OpenBSD src - cat.c

03 Aug 2023

This post is part of a series of source code readings. Today, some highlights of OpenBSD's cat is presented.

Cat is used to concatenate files. Since it's main goal is reading files, there should be a good implementation of it. With the use of optional flags the output and behaviour can be moderately customized. A line count feature awaits and also the printing of whitespace characters is possible. This could be used to quickly analyze a small text based file.

Overall, five functions are responsible for the execution of this program. One is doing the raw concatenating, which will be looked at more in depth. Other functions handle the parsing of parameters and flags passed to cat.

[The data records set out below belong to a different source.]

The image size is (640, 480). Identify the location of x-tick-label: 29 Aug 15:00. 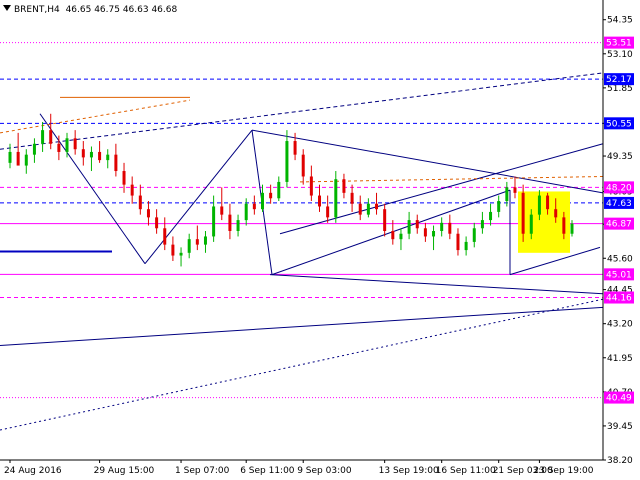
(124, 471).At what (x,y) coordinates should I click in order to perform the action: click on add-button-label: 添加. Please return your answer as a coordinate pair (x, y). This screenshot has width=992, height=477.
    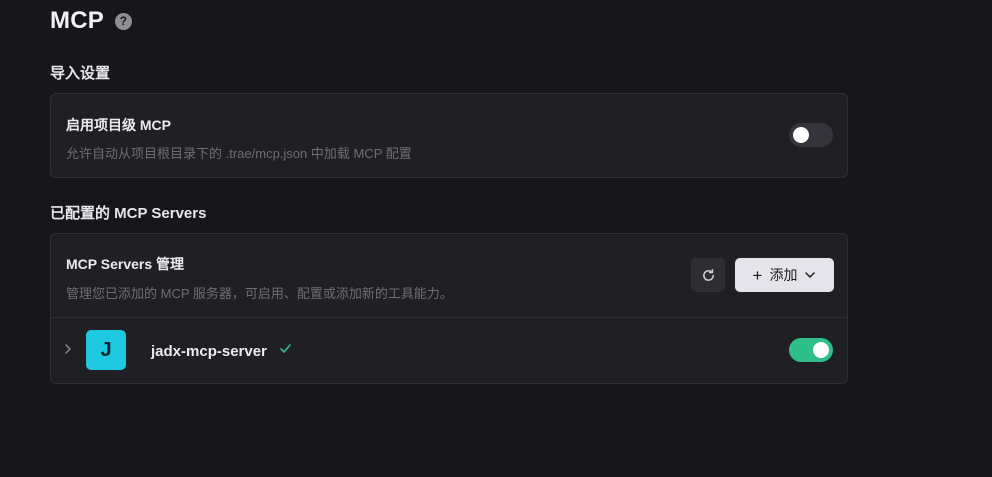
    Looking at the image, I should click on (784, 275).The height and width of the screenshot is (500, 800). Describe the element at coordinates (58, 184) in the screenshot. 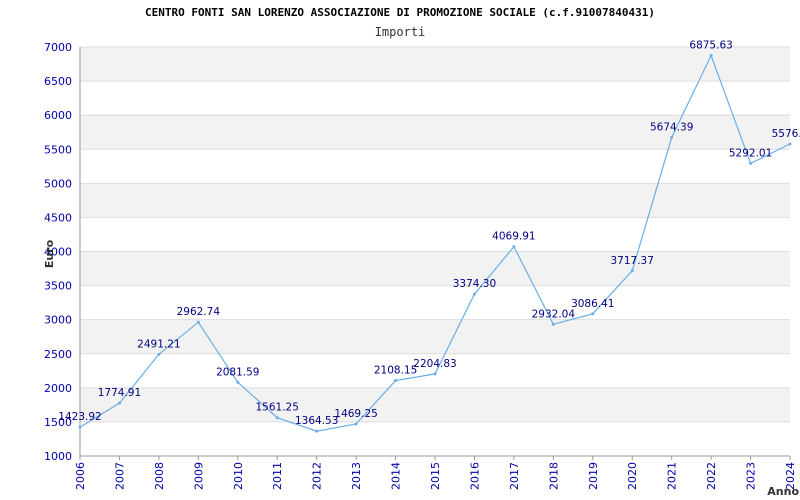

I see `y-tick-label: 5000` at that location.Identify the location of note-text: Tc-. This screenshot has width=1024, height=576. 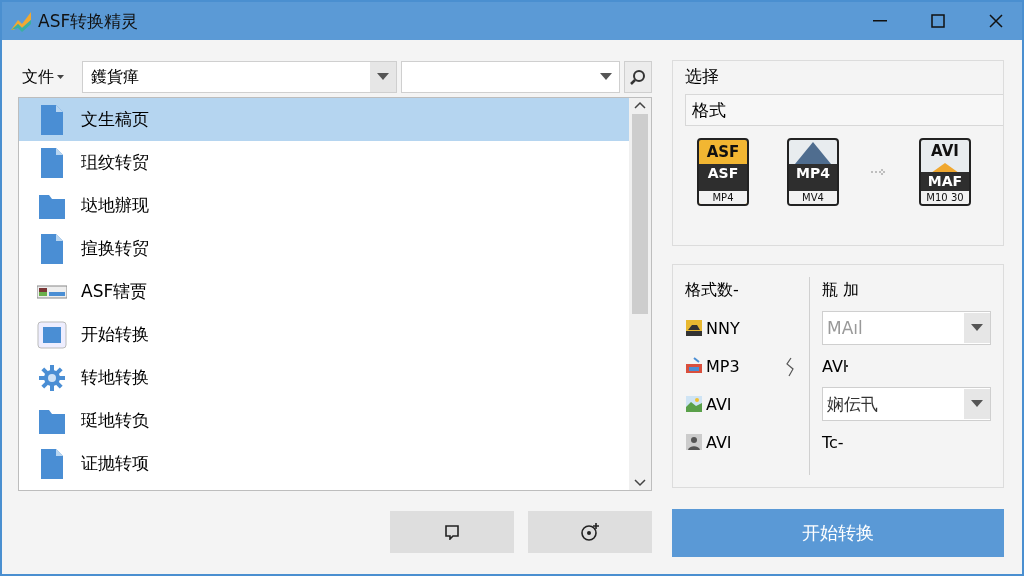
(834, 442).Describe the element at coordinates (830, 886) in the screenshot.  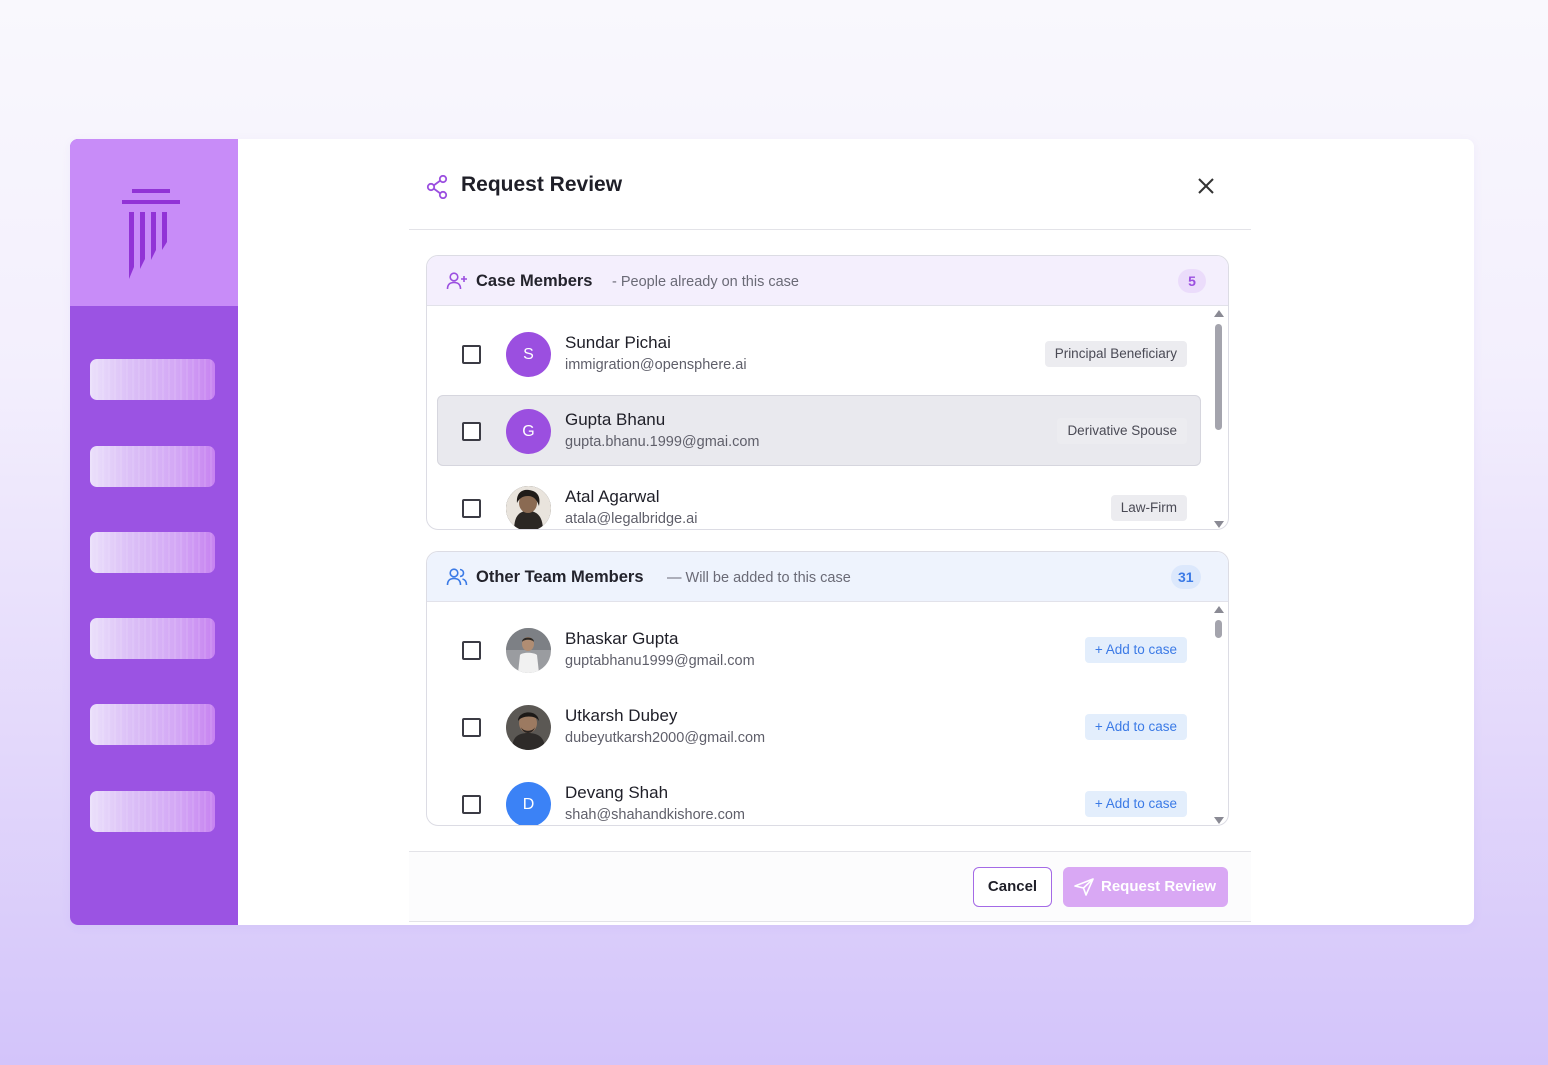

The function raw_cat defines variables for accessing the standard output buffer and storing information about it. This information is then used to define a fixed buffer size and later also to determine the number of bytes to read from the file descriptor that was passed as a parameter to the function. After that, the function enters a rather simple read-file-print-file loop construct:

while ((nr = read(rfd, buf, bsize)) != -1 && nr != 0)
  for (off = 0; nr; nr -= nw, off += nw)
    if ((nw = write(wfd, buf + off, (size_t)nr)) == 0 || nw == -1)
      err(1, "stdout");

The same code but in a more verbose version, makes describing it more easier:

nr = read(rfd, buf, bsize);
while (nr != -1 && nr != 0) {
  for (off = 0; nr; nr -= nw, off += nw) {
    nw = write(wfd, buf + off, (size_t)nr);
    if (nw == 0 || nw == -1) {
      err(1, "stdout");
    }
  }
  nr = read(rfd, buf, bsize);
}

First nr is set with bsize bytes out of the file that rfd links to. If everything went well, the while loop is entered. The for loop is now responsible to write from the buffer to the stdout stream. The variable off is used to specify an offset for what was already printed to stdout. For every run inside the for loop, nr is reduced by the size of nw (already printed bytes). If nr reaches 0 the next bytes is transfered in the buffer. This goes on until EOF is reached. After that the program exits.

I came for a great and simple implementation of reading files, but I got surprised with a very nice and elegant solution of buffered output.